ACTIVITY —
For this exercise, write out each entry below exactly as it reads.

(Stored data)
:::

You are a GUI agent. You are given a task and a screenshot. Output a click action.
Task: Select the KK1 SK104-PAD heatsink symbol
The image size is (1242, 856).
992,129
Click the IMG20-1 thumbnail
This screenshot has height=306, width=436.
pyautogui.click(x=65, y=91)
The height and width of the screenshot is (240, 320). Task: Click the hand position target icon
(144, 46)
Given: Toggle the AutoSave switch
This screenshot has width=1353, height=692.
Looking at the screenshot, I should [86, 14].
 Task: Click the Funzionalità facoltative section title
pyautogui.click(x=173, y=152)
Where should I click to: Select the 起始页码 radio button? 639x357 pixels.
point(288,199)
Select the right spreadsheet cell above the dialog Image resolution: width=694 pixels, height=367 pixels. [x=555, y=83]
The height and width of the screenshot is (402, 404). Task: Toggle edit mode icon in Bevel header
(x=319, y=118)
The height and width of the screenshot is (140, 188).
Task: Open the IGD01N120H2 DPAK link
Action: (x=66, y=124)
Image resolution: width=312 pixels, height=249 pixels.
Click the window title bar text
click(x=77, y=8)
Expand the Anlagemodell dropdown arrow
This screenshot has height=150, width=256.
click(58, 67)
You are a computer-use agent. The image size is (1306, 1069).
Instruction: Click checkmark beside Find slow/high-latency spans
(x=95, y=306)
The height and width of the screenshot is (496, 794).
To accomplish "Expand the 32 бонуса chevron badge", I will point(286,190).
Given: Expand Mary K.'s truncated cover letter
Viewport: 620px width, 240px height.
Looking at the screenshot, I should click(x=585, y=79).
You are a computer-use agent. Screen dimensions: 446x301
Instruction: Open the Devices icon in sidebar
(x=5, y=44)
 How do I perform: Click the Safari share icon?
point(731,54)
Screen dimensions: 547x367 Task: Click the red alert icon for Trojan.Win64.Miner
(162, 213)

:::

OUTPUT BELOW —
You are a GUI agent. You are given a task and a screenshot. Output a click action.
Task: Select the KK1 SK104-PAD heatsink symbol
The image size is (1242, 856).
992,129
Click the IMG20-1 thumbnail
This screenshot has height=306, width=436.
pyautogui.click(x=65, y=91)
The height and width of the screenshot is (240, 320). Task: Click the hand position target icon
(144, 46)
Given: Toggle the AutoSave switch
This screenshot has width=1353, height=692.
Looking at the screenshot, I should [86, 14].
 Task: Click the Funzionalità facoltative section title
pyautogui.click(x=173, y=152)
Where should I click to: Select the 起始页码 radio button? 639x357 pixels.
point(288,199)
Select the right spreadsheet cell above the dialog Image resolution: width=694 pixels, height=367 pixels. [x=555, y=83]
The height and width of the screenshot is (402, 404). Task: Toggle edit mode icon in Bevel header
(x=319, y=118)
The height and width of the screenshot is (140, 188).
Task: Open the IGD01N120H2 DPAK link
Action: (x=66, y=124)
Image resolution: width=312 pixels, height=249 pixels.
Click the window title bar text
click(x=77, y=8)
Expand the Anlagemodell dropdown arrow
This screenshot has height=150, width=256.
click(58, 67)
You are a computer-use agent. The image size is (1306, 1069).
Instruction: Click checkmark beside Find slow/high-latency spans
(x=95, y=306)
The height and width of the screenshot is (496, 794).
To accomplish "Expand the 32 бонуса chevron badge", I will point(286,190).
Given: Expand Mary K.'s truncated cover letter
Viewport: 620px width, 240px height.
Looking at the screenshot, I should click(x=585, y=79).
You are a computer-use agent. Screen dimensions: 446x301
Instruction: Open the Devices icon in sidebar
(x=5, y=44)
 How do I perform: Click the Safari share icon?
point(731,54)
Screen dimensions: 547x367 Task: Click the red alert icon for Trojan.Win64.Miner
(162, 213)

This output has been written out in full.